Please copy out every one of the records below, word for word.

━━━━

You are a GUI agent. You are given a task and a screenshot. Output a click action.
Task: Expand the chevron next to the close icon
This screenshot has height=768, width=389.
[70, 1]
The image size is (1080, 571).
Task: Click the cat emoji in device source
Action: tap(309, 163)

━━━━

### [Response to the exercise]
You are a GUI agent. You are given a task and a screenshot. Output a click action.
Task: Expand the chevron next to the close icon
This screenshot has height=768, width=389.
[70, 1]
The image size is (1080, 571).
Task: Click the cat emoji in device source
Action: tap(309, 163)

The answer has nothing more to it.